### Task description:
What is needed is an exact copy of the lines from the one containing "Task: Open a new tab with plus button" through the last line of the records below, with no pictures.

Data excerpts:
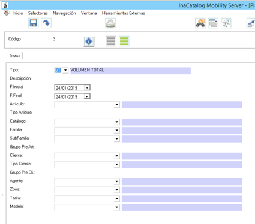Expand the Tarifa combo box
Image resolution: width=255 pixels, height=224 pixels.
[x=117, y=199]
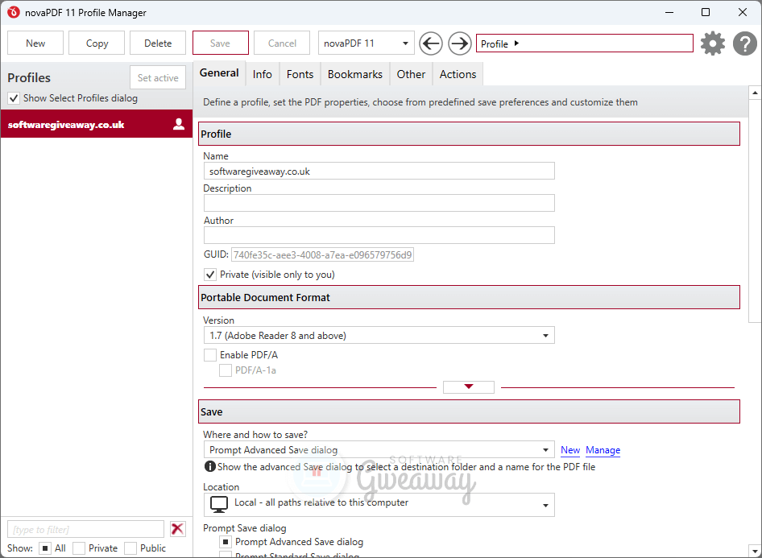
Task: Open the Bookmarks tab
Action: tap(354, 74)
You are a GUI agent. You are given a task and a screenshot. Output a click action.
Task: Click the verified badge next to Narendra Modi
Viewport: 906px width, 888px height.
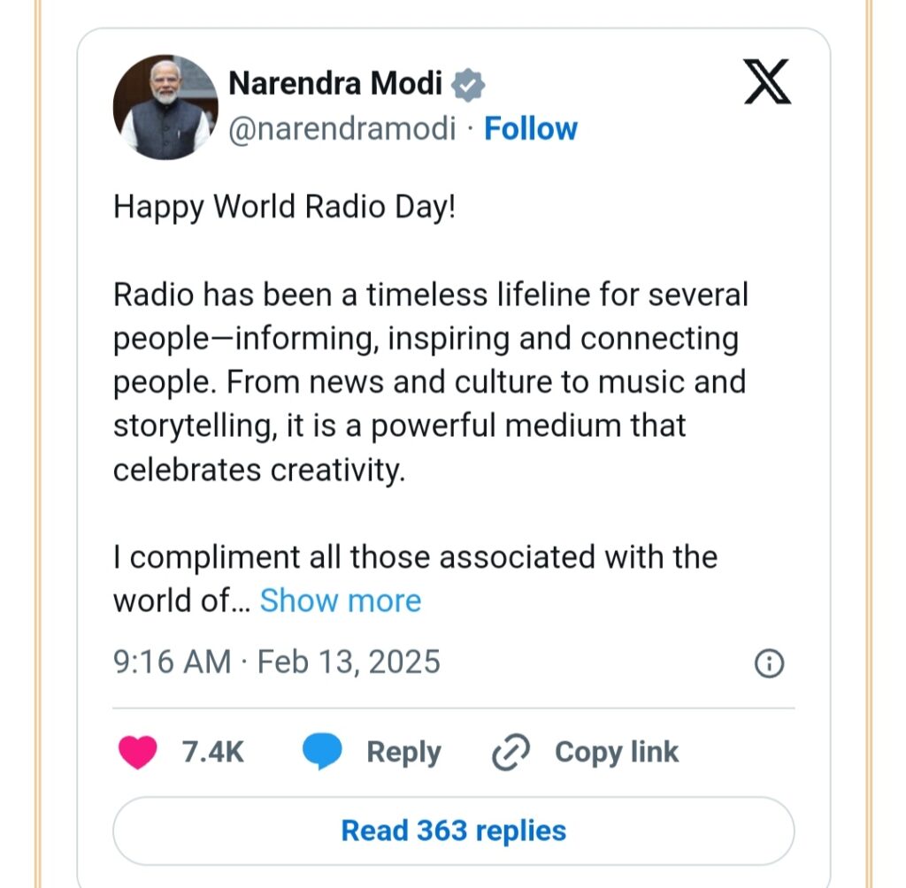[x=468, y=83]
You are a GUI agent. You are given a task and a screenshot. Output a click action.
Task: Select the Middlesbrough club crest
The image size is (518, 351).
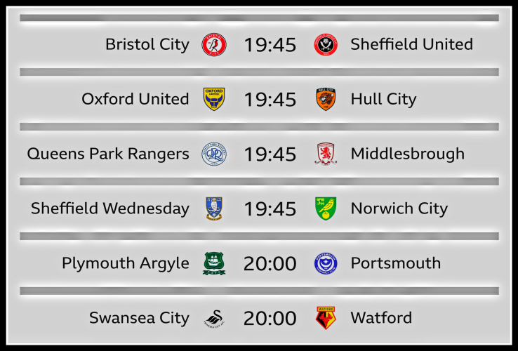pyautogui.click(x=326, y=154)
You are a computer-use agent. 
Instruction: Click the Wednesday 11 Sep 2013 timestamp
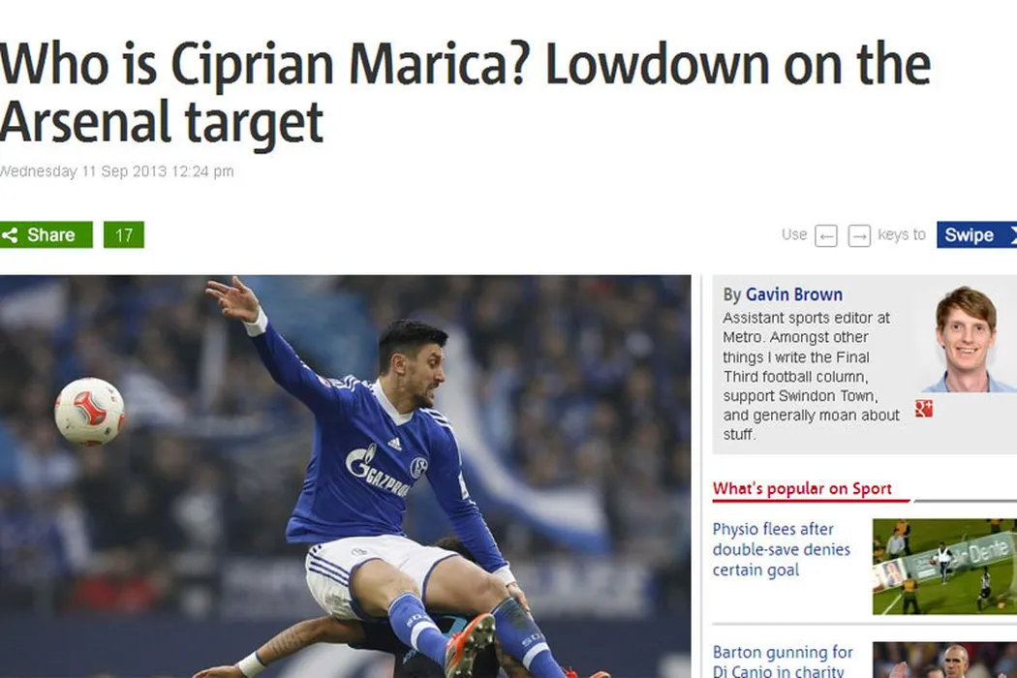[117, 172]
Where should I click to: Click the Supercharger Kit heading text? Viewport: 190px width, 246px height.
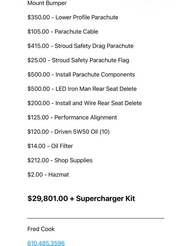105,199
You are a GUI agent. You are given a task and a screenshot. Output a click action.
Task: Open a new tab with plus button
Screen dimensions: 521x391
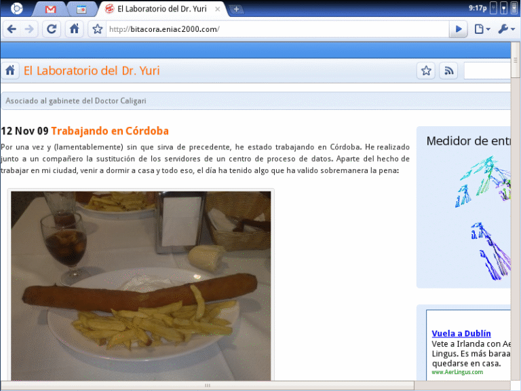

### The answer:
Task: Open a new tab with plus button
Screen dimensions: 521x391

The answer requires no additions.